Researchers at University of Glasgow have conducted a study into the impact of Covid-19 on marginalised groups of people in Scotland.

The study focuses on four groups who were already excluded even before the pandemic, and looks at how Covid-19 has worsened their isolation from wider society.

In possibly the largest completed study of its kind in Scotland, researchers spent six months studying the lockdown experiences of people in the asylum system or with refugee status facing destitution; people in prison and otherwise affected by criminal justice systems including families; survivors of domestic abuse and sexual violence; and people with disabilities or living with a long-term health condition.

The research finds common issues across all these marginalised group including various forms of digital exclusion and a build-up of mental health damage to individuals.

For people in the asylum system or with refugee status, the research found that:

  • People were moved into hotel rooms which was experienced as akin to detention and was detrimental to mental health
  • Food drops addressed real hunger and security issues but also reduced autonomy, social access and raised cultural appropriateness issues.
  • Covid restrictions collided with migration restrictions to constrain and control this group in particularly intense ways

We supported this research, following our own short study into the impact of Covid-19 on refugees and the people supporting them conducted in July 2020.

The study will be launched at a webinar this morning at 11am.

Gary Christie, Head of Policy at Scottish Refugee Council:

“Covid-19 has revealed the deep lines of inequality and exclusion which we know have existed in our society for a long time. It has been a traumatic year in Glasgow, as Covid restrictions and hostile environment policies combined to make life extremely difficult for people seeking safety here. We know from our own study that people are experiencing loneliness, food poverty and digital exclusion, and that local communities are stepping in admirably where the state is failing.

“But people need more than just food packages and donated laptops. Existing restrictive immigration policies and poor decision making on asylum support and asylum decisions by the Home Office has made Covid-19 and lockdown even worse for people seeking safety. People must be allowed to work and to access support, not forced into the margins and long-term institutional accommodation. The deep inequalities that Covid-19 has revealed must be addressed, because the pandemic has proven how connected we all are, and everybody in our society must be kept safe in order for us all to be safe.”

▸ REQUIRED ACTION:
Reproduce word for word the passage of the article on the Covid-19 study from "We supported this" to "in July 2020.".

▸ EXCERPTED RECORDS:
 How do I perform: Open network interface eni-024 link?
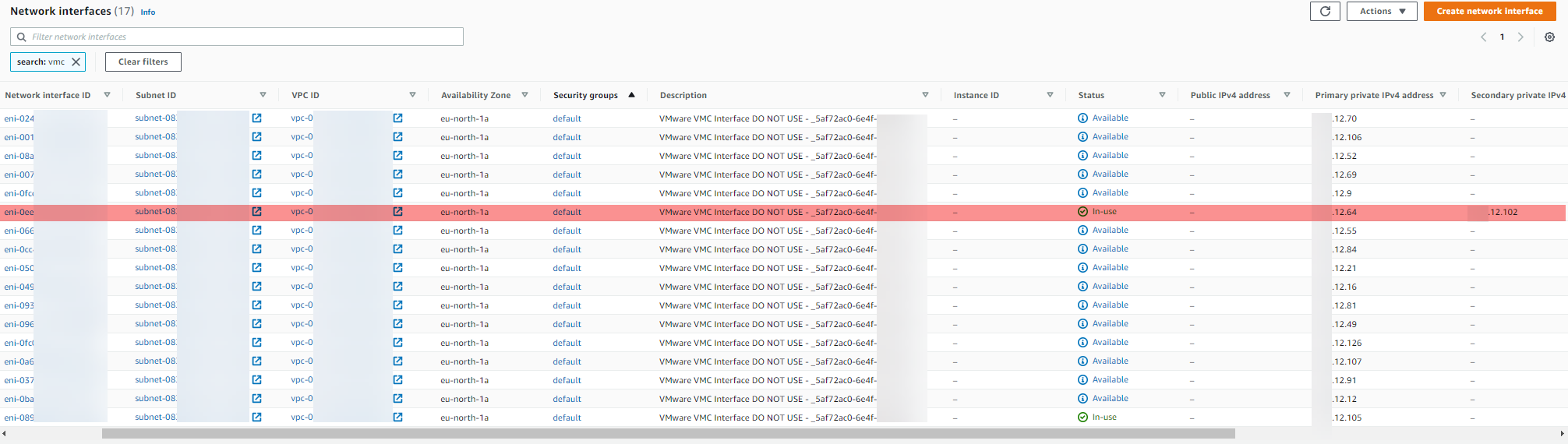(19, 119)
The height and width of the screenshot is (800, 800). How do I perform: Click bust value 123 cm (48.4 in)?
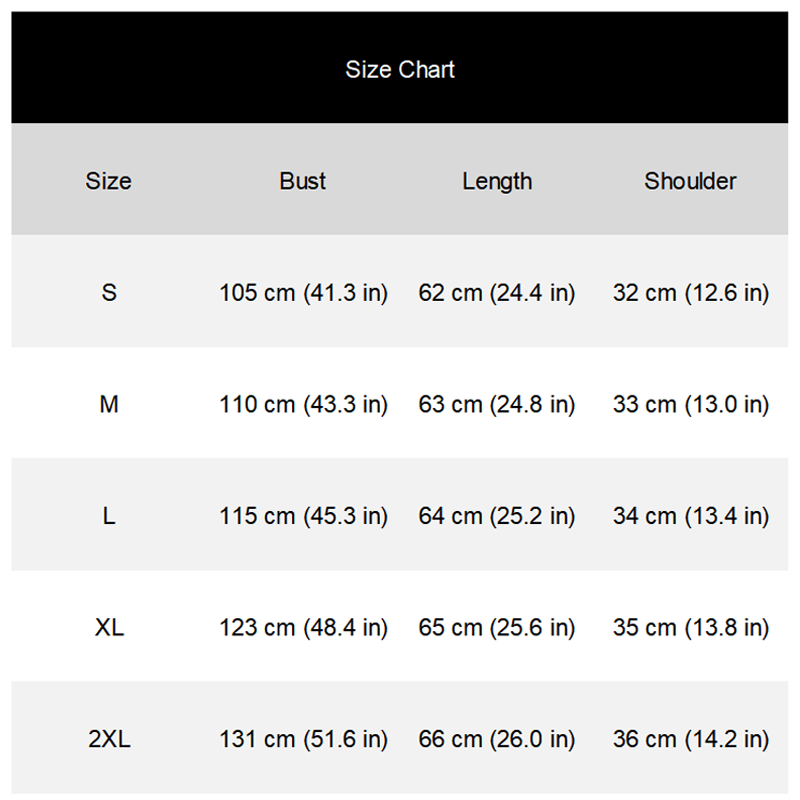tap(303, 628)
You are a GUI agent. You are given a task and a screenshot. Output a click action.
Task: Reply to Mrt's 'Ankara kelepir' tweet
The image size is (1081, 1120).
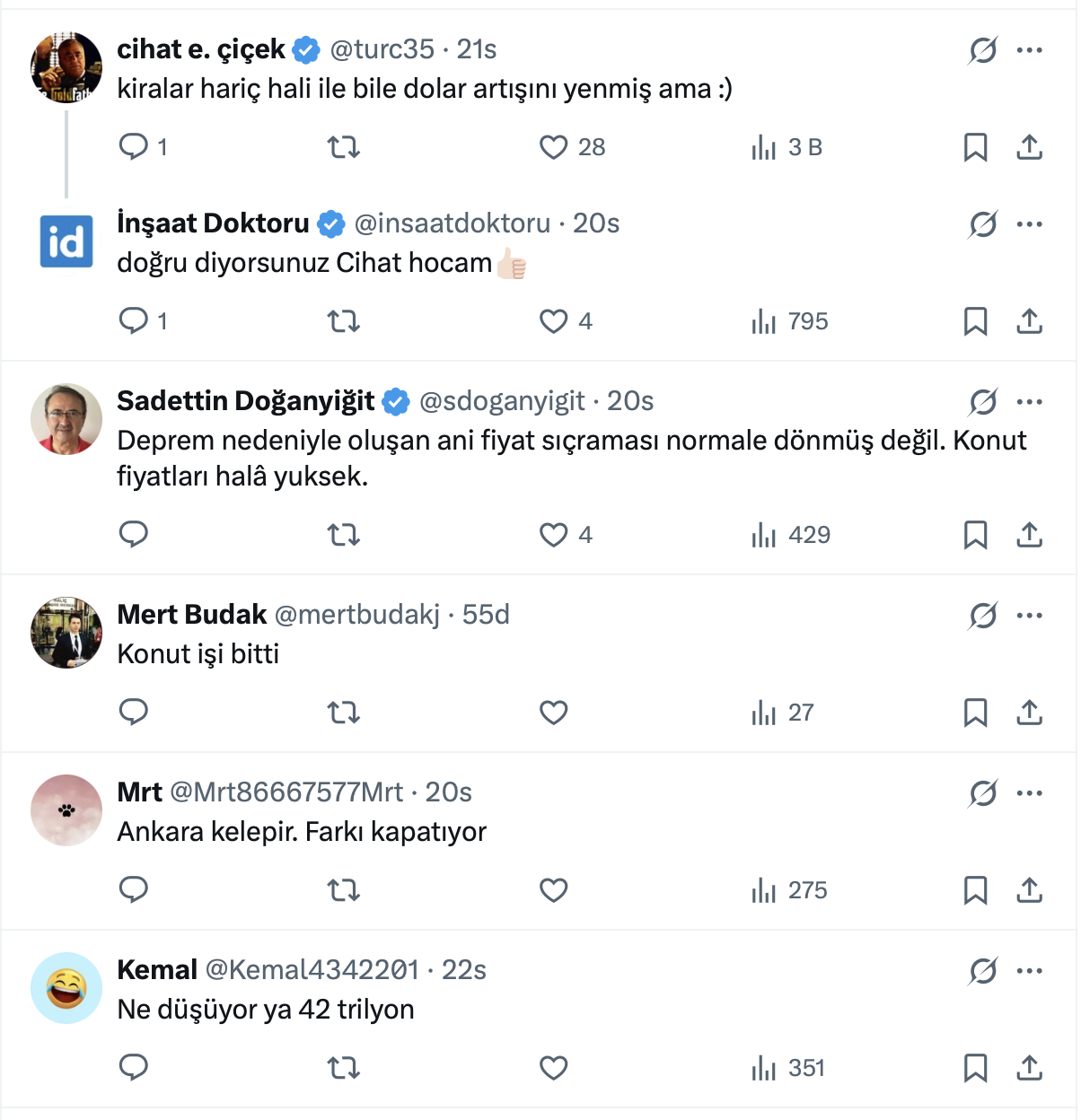coord(134,890)
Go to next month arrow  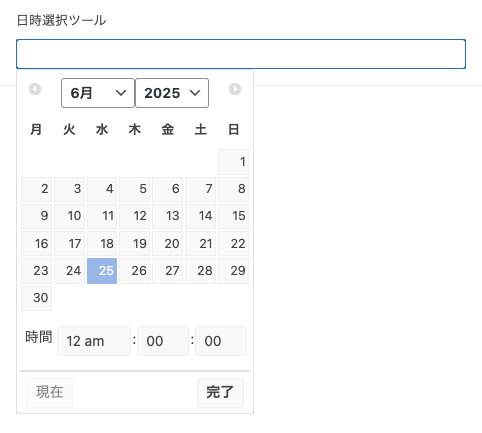[x=235, y=89]
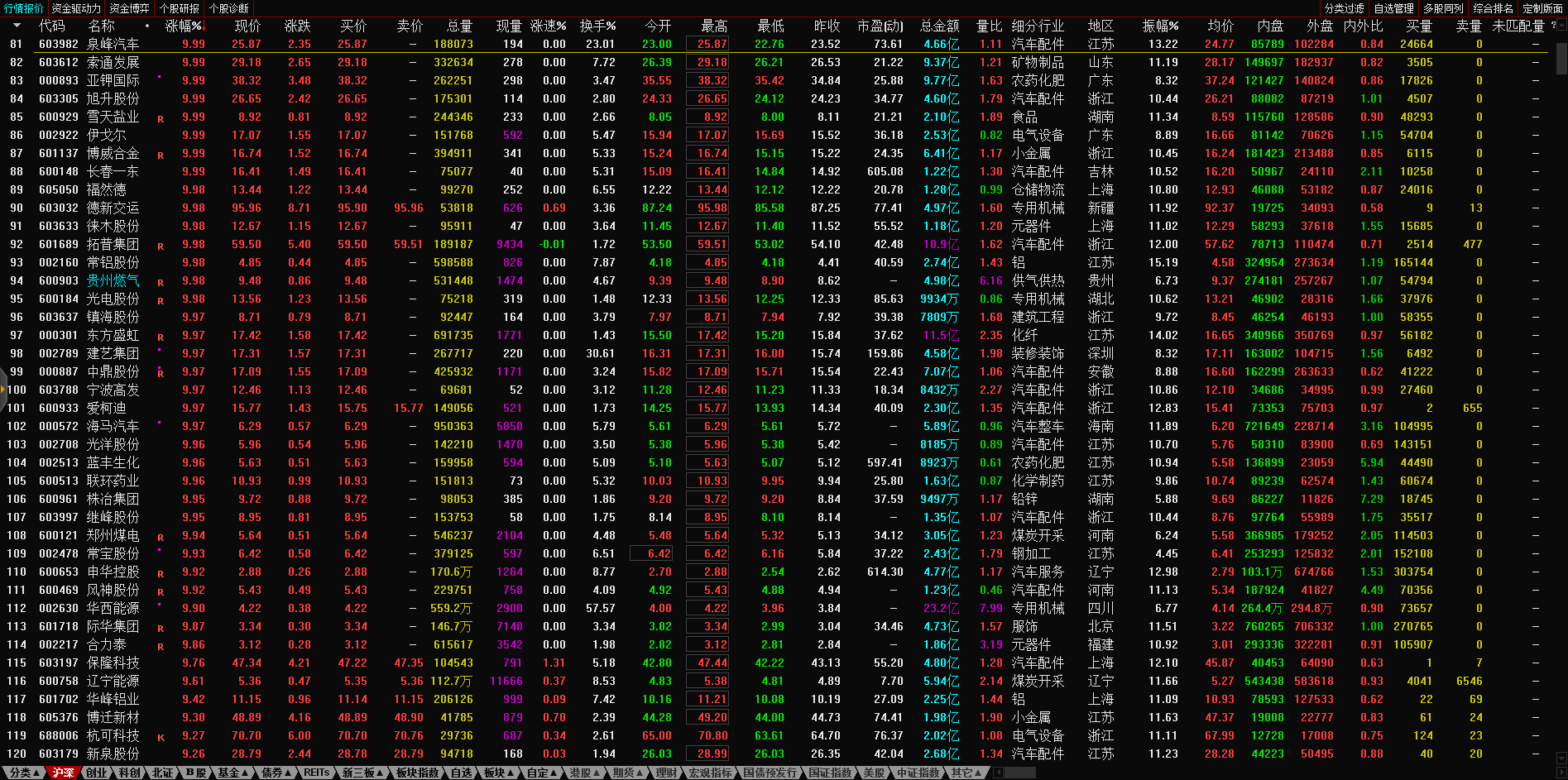Expand the 新三板 bottom tab menu
The width and height of the screenshot is (1568, 780).
[x=363, y=773]
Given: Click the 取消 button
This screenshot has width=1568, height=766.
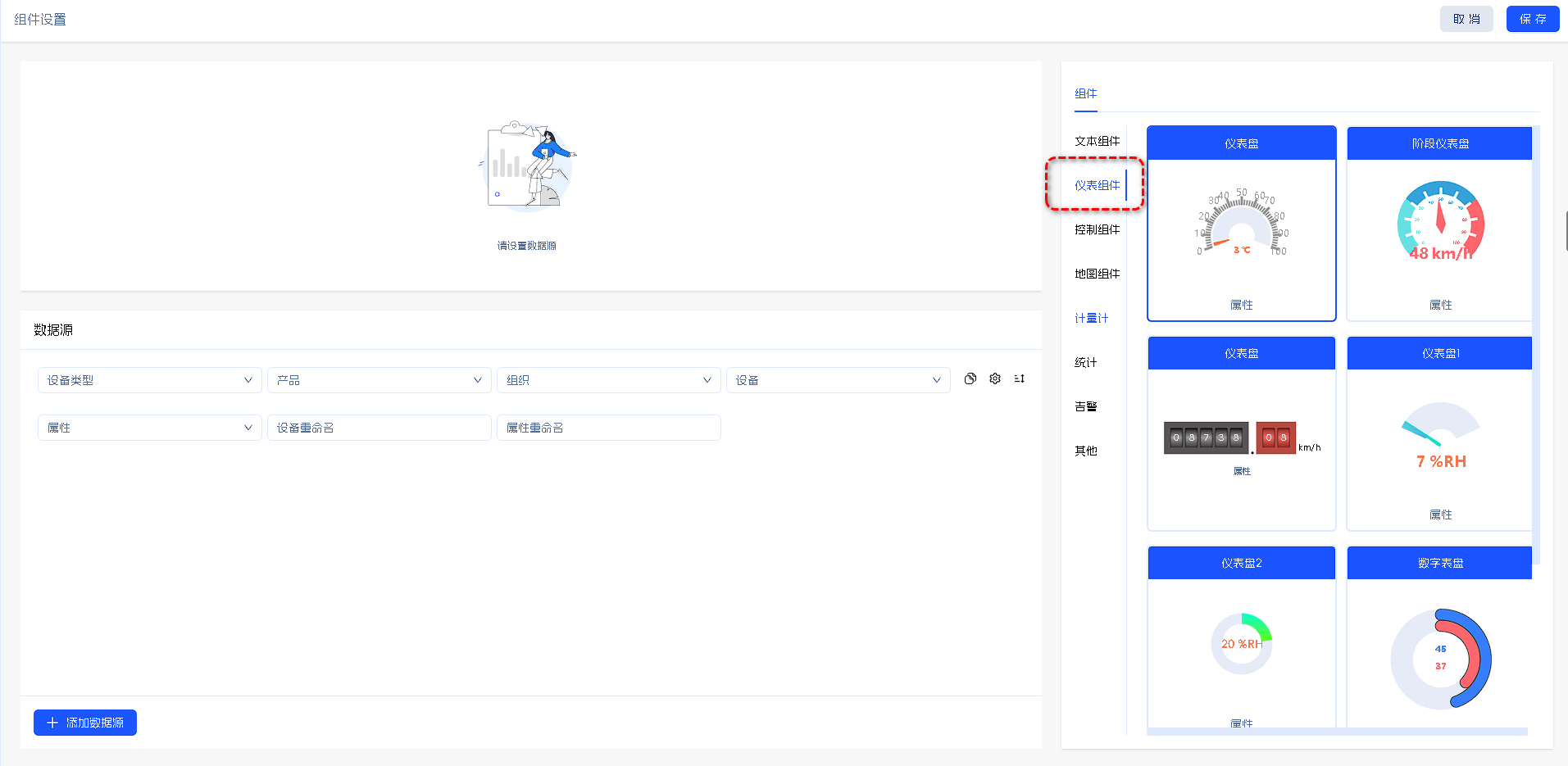Looking at the screenshot, I should pos(1466,19).
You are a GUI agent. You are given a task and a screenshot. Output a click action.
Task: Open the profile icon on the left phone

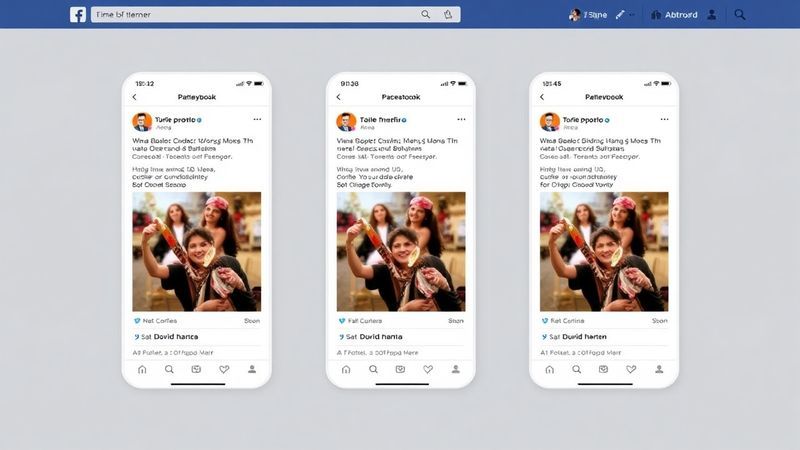252,369
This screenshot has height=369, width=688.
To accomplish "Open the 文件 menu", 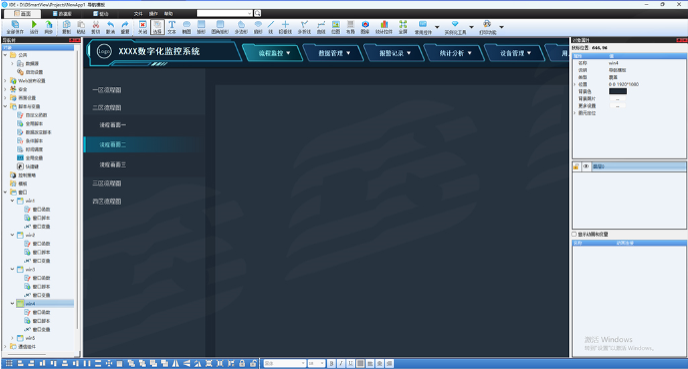I will pos(138,14).
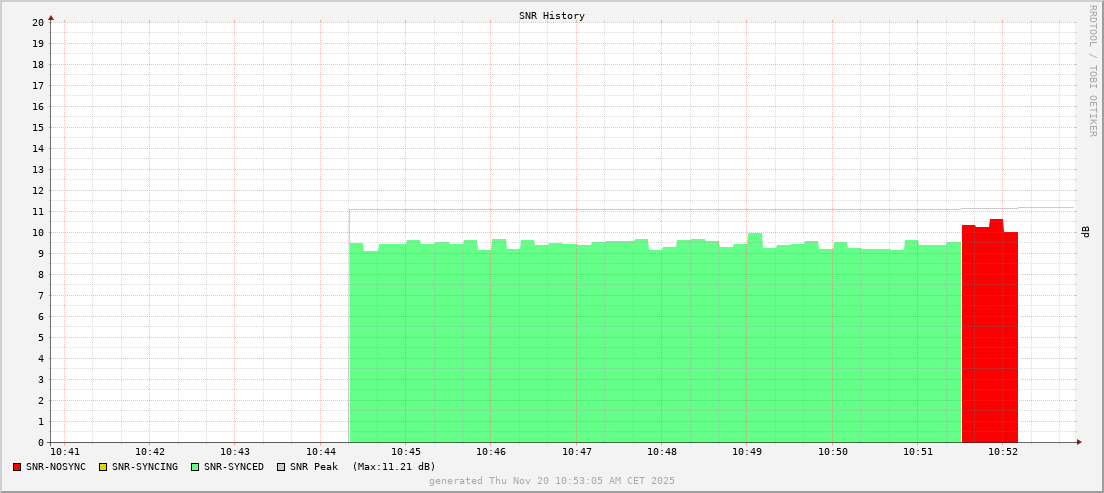The image size is (1104, 493).
Task: Click the 10:52 time axis label
Action: (1003, 452)
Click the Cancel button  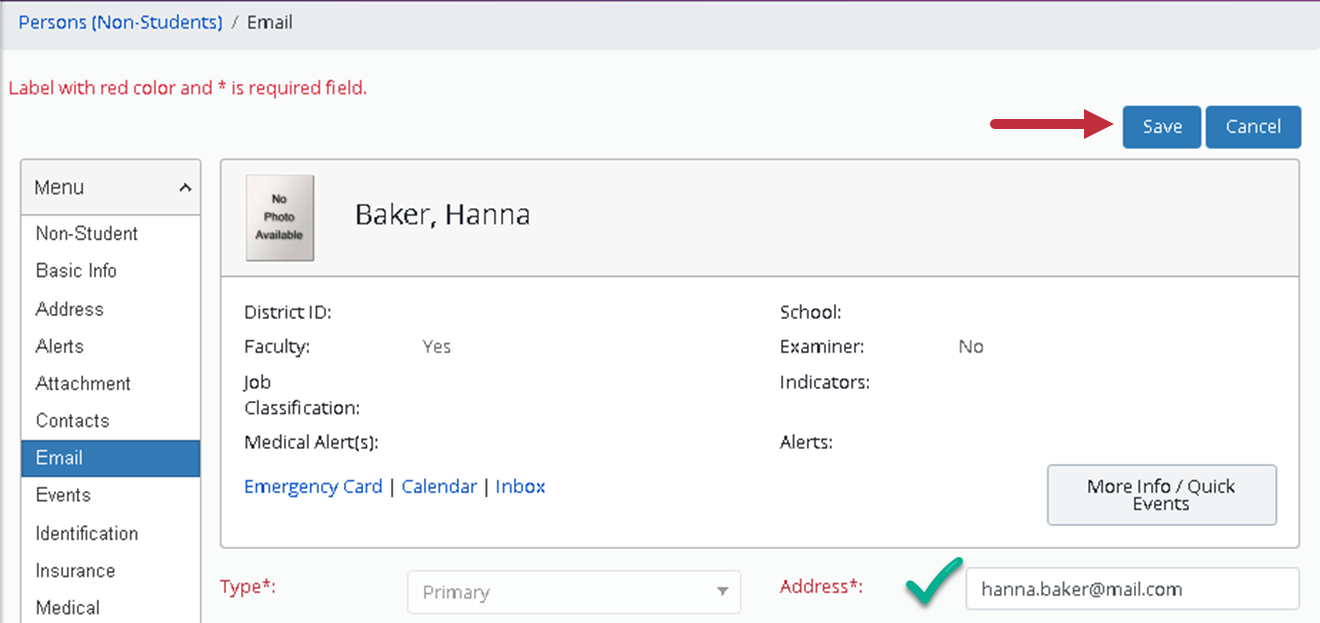pos(1252,127)
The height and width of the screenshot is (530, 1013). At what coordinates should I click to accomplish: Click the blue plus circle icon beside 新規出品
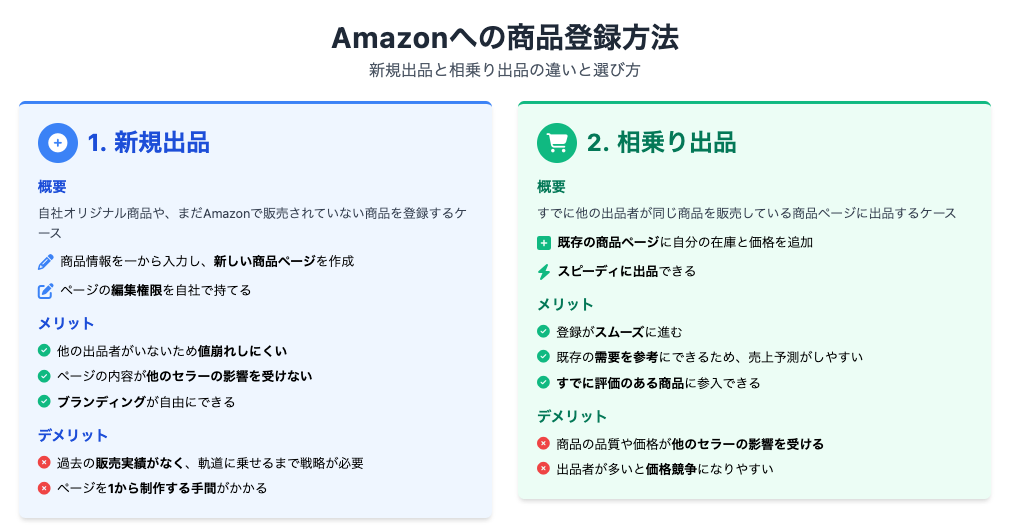click(x=57, y=143)
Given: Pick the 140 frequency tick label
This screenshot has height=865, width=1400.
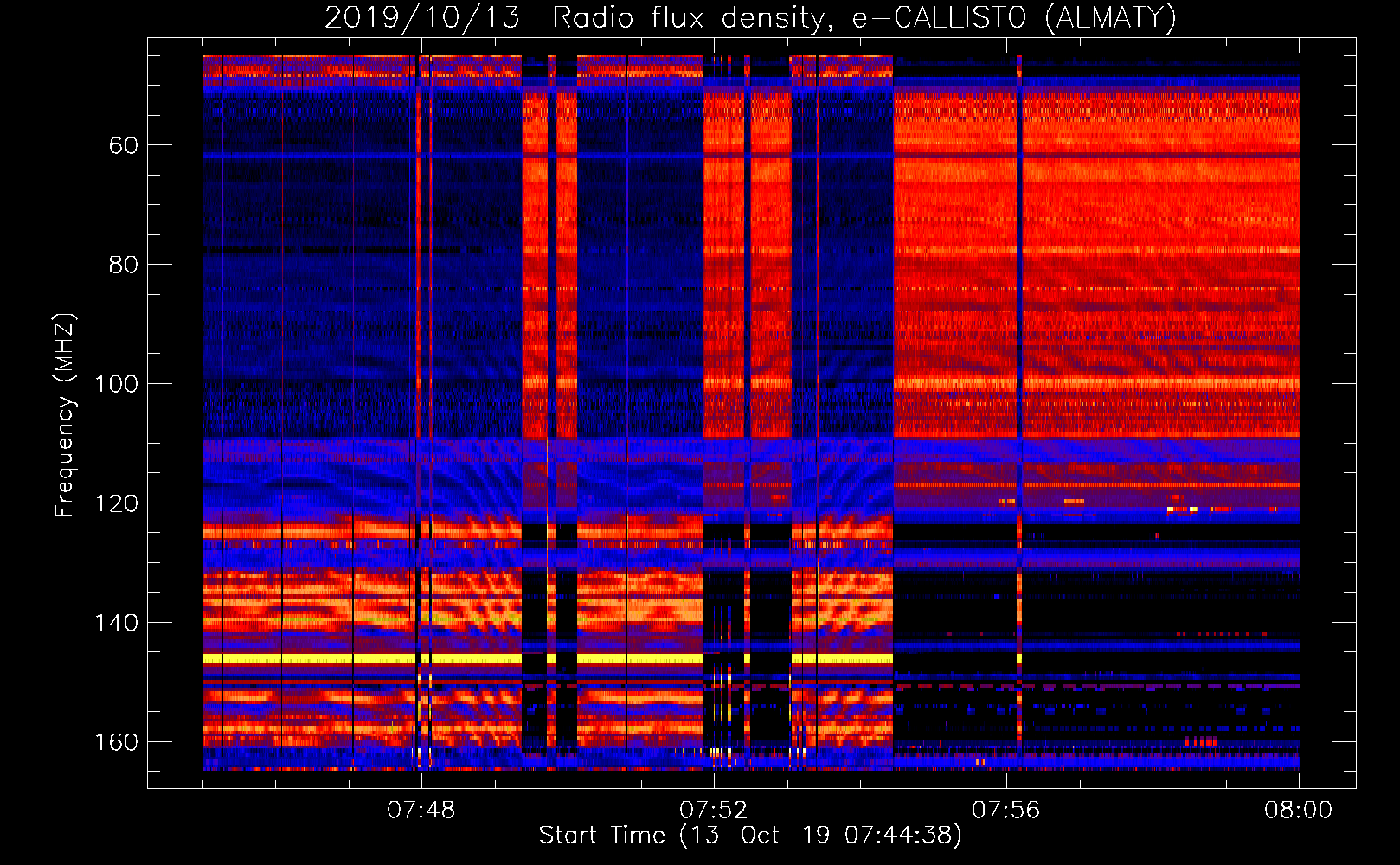Looking at the screenshot, I should click(116, 623).
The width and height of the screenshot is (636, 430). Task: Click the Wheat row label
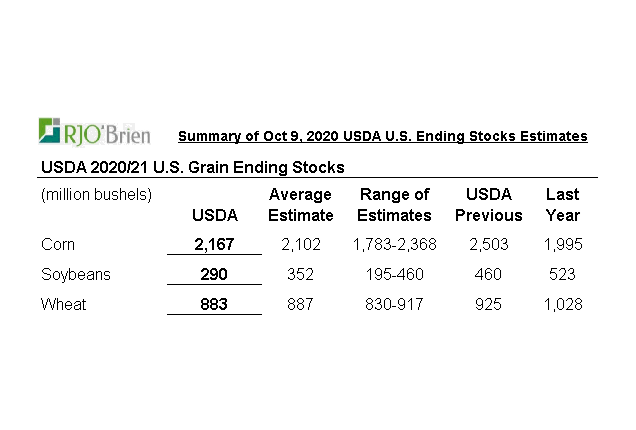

▸ REPLY:
We supported this research, following our own short study into the impact of Covid-19 on refugees and the people supporting them conducted in July 2020.